Städtische: Neuer Service in Gesundheitssparte

21.9.2021 – Ein digitaler „Symptomchecker“ soll dabei helfen, den Gesundheitszustand mit Hilfe von KI zu überprüfen. Neben einer Analyse auf mögliche Beschwerdeursachen biete das Online-Werkzeug auch Informationen zum weiteren „Behandlungspfad“.

Die Wiener Städtische Versicherung AG bietet einen neuen Service an: „Xund“. Der Versicherer beschreibt ihn als „digitalen Symptomcheck“. Er soll einer ersten Einordnung dienen, ob Symptome auf eine mögliche bestimmte Erkrankung hindeuten und ob weitere Schritte notwendig sind.

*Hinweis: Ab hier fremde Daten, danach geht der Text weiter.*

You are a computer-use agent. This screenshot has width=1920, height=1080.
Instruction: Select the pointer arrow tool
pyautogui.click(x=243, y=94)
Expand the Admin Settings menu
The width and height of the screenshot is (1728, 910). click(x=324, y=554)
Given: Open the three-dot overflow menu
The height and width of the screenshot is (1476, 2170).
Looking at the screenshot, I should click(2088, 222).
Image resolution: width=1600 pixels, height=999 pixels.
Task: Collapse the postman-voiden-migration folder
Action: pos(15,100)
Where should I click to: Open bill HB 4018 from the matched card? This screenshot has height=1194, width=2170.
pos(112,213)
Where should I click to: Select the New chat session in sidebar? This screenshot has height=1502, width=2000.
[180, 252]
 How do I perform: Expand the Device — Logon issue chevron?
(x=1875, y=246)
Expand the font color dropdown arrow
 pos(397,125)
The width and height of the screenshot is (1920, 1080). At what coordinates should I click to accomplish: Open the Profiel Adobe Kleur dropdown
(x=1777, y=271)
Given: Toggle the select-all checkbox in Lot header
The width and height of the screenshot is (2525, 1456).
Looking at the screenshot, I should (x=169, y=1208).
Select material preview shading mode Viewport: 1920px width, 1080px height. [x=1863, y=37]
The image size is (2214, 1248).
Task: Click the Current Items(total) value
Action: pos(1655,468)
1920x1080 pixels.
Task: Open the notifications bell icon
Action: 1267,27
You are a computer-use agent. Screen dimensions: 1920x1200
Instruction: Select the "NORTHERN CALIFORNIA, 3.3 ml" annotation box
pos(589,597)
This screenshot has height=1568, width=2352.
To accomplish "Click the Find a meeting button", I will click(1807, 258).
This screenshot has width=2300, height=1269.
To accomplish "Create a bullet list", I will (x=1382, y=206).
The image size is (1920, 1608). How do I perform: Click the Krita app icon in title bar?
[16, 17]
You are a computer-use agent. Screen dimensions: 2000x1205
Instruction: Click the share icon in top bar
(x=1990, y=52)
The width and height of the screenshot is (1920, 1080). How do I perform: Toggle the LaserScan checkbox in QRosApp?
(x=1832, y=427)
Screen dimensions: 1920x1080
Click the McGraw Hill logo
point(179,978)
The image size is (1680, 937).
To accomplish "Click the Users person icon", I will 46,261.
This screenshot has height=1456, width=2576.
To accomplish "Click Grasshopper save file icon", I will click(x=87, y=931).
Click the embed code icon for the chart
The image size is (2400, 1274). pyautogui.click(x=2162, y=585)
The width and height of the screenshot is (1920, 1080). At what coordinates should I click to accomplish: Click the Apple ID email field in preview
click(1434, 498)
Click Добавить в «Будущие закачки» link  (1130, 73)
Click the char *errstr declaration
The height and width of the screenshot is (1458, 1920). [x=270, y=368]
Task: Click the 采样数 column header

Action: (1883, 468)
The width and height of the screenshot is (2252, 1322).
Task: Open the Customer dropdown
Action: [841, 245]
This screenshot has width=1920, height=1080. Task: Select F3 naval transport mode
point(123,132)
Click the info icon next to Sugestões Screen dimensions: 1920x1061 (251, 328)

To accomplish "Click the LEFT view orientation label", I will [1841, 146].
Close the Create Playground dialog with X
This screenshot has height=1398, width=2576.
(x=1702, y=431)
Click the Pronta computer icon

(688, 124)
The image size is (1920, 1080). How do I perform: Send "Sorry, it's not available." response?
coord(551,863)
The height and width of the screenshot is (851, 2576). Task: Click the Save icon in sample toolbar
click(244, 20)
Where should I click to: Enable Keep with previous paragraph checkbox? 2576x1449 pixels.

Der Symptomcheck ersetze keinen Arztbesuch, sagt Vorstandsdirektorin Sonja Steßl, „aber er unterstützt unsere Kundinnen und Kunden und weitere Interessierte mit einer fundierten Ersteinschätzung und hilft dabei, die nächsten Schritte einzuleiten“.

Der Service stehe allen Interessierten ab 18 Jahren online zur Verfügung, unabhängig davon, ob sie über einen Versicherungsschutz der Städtischen verfügen.

Die Funktionsweise

Anhand der Auswahl von Symptomen und der Beantwortung zusätzlicher Fragen identifiziere „Xund“ die wahrscheinlichste Beschwerdeursache bzw. überprüfe den Verdacht auf das Bestehen einer bestimmten Krankheit und präsentiere ausführliche Informationen und Empfehlungen zum „optimalen Behandlungspfad“, erläutert die Städtische.

Die Entscheidungsalgorithmen können nach Angaben des Versicherers „mittels künstlicher Intelligenz Informationen aus aktuell 2,2 Millionen medizinischen Fachpublikationen verarbeiten, die von einem hochqualifizierten und erfahrenen Ärzteteam validiert sind“.

Derzeit seien rund 350 Krankheiten in „Xund“ zu finden, die Liste werde laufend erweitert.

Datensicherheit

Die Technologie von Xund sei als Medizinprodukt zertifiziert und trage das „CE“-Zeichen, betont die Städtische. Die medizinische Datenbank von „Xund“ basiere auf „geprüfter medizinischer Fachliteratur“, so Steßl.

Wie der Versicherer hinzufügt, seien die Daten bei Transfer und Speicherung aller verschlüsselt. Für die Nutzung des digitalen Symptomchecks seien außerdem lediglich Alter und Geschlecht anzugeben, ein Rückschluss auf die Identität des Nutzers nicht möglich.

Kooperation mit Start-up „Xund“

Bereitgestellt wird der Dienst im Wege einer Kooperation mit der 2018 in Wien gegründeten Xund Solutions GmbH, die einen digitalen Assistenten entwickelt hat, der als „erster digitaler Ansprechpartner in Gesundheitsfragen“ dienen soll.

Das Start-up stellt seinen Dienst auch als App für iOS zur Verfügung, eine Version für Android ist in Arbeit.